Verilen ölmeme sözünün ardından mucidimiz Tomris Uyar bugünün adını Ölmeme Günü yapıyor, o günden beri her yılın 26 Mart’ı hangisinin kafası en bitkin, derdi üstündeyse şişe ona veriliyor ve bir sonraki yılı bekliyor. Ölümsüz geçen günler şişelerin içinde birikip bir koleksiyon oluşturuyor.
Derinine İçmek, Derinlere Dalmak

O masada neler konuşuldu, hangi konuların derinliğinde boğulurken şiir yardıma geldi, bardaklar ne tonda tokuşturuldu bilmiyoruz fakat masadaki isimleri ve dönemi düşünmek bile bizi hayallere daldırıyor. İkinci Yeni ve anason kokusu hakim, uzun sohbetler ve gülüşmeleri, yeri geldiğinde üzüntünün sessiz mırıldanmaları…

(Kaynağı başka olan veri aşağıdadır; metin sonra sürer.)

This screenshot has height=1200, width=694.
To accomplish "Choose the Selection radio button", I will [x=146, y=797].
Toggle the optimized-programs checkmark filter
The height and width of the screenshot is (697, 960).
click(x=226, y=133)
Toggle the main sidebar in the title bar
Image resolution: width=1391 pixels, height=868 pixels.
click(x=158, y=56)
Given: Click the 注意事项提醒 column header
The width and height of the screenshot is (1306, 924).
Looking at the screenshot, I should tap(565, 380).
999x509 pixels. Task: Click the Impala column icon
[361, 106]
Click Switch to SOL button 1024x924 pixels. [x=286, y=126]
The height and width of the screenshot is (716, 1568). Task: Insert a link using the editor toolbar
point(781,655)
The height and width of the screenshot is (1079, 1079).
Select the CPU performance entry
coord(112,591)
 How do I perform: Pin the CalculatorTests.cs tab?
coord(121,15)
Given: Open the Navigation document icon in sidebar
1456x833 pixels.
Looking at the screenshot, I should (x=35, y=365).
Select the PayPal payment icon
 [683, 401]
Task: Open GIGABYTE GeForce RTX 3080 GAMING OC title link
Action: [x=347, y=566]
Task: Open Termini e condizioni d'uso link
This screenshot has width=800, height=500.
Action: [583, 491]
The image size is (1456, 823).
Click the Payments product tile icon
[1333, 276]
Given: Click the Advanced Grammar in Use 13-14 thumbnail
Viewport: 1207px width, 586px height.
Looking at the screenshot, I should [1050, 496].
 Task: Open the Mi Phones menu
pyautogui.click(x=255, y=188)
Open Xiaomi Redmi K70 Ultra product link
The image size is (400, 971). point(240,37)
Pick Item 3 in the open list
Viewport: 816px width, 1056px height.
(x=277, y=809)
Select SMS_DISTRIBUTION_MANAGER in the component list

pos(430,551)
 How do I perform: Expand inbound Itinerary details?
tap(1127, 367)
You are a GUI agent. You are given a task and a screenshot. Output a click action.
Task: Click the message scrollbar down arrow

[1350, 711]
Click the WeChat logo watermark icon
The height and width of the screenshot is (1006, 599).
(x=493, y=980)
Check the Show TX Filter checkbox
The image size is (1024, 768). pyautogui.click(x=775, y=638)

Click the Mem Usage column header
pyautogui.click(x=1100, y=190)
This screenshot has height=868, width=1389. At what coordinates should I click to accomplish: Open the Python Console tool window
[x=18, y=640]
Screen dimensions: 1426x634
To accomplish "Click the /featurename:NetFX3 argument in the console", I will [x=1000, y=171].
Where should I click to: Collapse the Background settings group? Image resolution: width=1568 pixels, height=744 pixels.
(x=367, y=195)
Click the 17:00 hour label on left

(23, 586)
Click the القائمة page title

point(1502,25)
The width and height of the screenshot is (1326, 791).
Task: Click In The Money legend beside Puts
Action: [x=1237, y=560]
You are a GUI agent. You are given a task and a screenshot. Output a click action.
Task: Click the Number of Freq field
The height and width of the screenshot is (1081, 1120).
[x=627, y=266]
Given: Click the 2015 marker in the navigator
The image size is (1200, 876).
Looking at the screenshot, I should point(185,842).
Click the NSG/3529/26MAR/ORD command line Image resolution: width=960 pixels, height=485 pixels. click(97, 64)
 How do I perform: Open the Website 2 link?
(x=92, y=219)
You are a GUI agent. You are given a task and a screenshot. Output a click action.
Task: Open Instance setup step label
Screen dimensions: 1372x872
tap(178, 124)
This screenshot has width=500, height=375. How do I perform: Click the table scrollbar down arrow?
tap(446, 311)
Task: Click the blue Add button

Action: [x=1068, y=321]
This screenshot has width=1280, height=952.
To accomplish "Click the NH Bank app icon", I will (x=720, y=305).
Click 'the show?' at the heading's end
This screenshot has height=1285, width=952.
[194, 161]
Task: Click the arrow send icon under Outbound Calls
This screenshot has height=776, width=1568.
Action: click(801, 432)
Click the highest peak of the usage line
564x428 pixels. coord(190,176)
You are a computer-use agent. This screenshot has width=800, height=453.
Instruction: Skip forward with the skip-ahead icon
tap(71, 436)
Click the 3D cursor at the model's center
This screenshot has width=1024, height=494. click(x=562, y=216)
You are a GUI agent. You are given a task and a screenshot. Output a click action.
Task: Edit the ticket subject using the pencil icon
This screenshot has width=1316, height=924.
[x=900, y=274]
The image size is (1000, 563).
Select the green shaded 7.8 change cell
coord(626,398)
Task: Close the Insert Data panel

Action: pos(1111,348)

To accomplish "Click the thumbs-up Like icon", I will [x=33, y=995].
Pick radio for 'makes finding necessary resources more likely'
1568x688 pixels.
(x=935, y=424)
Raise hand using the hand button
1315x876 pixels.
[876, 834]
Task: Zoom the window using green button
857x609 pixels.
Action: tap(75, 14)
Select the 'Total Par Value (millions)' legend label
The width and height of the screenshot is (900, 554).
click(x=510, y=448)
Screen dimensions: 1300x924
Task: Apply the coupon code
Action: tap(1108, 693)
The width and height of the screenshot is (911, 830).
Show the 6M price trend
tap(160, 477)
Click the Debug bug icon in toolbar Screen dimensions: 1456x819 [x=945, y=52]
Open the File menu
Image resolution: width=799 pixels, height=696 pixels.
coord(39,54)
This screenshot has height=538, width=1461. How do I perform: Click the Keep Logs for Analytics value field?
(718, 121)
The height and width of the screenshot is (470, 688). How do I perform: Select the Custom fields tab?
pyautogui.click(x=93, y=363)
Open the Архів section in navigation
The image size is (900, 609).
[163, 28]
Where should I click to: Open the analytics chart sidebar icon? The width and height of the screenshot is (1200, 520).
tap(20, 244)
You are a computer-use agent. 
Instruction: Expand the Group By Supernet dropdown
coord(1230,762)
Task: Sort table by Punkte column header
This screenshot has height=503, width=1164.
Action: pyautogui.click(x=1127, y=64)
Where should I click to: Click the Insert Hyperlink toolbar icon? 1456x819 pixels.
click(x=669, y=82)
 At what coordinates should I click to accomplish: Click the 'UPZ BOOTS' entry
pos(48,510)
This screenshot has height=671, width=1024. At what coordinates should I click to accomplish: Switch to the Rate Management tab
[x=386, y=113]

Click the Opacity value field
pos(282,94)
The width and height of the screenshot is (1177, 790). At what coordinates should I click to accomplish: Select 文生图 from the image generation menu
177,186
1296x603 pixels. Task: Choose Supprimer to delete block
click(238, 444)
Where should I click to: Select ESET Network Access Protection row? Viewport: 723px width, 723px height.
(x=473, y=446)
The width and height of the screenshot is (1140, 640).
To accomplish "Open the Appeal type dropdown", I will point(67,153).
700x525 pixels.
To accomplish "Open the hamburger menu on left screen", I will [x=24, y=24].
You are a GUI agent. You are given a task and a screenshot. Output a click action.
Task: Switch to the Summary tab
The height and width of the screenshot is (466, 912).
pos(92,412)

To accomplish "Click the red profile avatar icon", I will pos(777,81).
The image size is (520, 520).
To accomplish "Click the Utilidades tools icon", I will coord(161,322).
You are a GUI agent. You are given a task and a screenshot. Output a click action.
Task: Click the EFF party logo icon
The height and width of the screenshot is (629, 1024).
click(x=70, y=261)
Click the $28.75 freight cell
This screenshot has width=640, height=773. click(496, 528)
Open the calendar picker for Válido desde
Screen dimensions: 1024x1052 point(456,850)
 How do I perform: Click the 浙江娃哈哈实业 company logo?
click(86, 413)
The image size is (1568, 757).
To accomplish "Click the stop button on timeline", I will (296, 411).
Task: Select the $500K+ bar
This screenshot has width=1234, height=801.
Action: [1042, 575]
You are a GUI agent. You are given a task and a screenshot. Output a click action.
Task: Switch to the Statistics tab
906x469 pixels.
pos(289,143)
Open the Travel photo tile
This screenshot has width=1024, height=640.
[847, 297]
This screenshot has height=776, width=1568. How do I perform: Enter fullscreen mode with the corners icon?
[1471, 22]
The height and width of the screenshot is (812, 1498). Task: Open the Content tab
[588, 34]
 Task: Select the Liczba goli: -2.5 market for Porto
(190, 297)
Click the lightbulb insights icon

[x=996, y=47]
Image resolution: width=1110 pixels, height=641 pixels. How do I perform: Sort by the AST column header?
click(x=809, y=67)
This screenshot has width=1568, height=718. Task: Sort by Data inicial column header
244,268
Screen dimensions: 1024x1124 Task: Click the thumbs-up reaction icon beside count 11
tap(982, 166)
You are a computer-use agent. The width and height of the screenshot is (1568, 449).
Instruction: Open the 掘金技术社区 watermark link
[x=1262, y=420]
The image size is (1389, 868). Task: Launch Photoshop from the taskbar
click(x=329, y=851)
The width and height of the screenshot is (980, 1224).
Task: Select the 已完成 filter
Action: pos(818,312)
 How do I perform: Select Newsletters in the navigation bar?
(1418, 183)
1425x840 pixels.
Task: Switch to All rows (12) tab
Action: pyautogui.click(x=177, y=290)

Bize bugünü anımsamaya yetip artacak şiirler bulunuyor edebiyatımızda, her ne kadar bu şiirlerin sahipleri o masada hiç bulunmamış olsa da şiirin gücü bize gösteriyor ki o sandalyede oturmak mühim değil. Ölmeme Günü bir onların değil, hepimizin günü.
Geriye Kalanlar

Buluşmalar devam ederken takvim 1985 senesini gösterirken, Muhteşem Sünter, Tombalacı İsmet ve Turgut Uyar sözünü tutamayıp vefat ediyor. Onlardan sonra bir iki kez daha toplanıyor bizimkiler fakat acı geliyor. Bu dönemi Çelik anlatıyor:
“Hangi yıldı unuttum. Tomris’le Çiçek Pazarı’nın girişinde buluştuk. Anılarımız şehitliğe dönmüştü. Gitmeyelim oraya, dayanamayız dedik. Gittik Cavit’te oturduk. Bir daha da 26 Martlarda toplanmadık… “
Belki tekrar toplanmadılar fakat bize, dünyaya anlam dolu bir gün armağan ettiler. Bu masadan geriye İsa Çelik kaldı, o sözünü tutmaya ve 26 Mart’ta Ölmeme Günü’nü kutlamaya devam ediyor.
Zaten ölmemek, ölmeyip yaşamak değil mi bizi sarhoş eden? Ölmeme Günü kutlu olsun!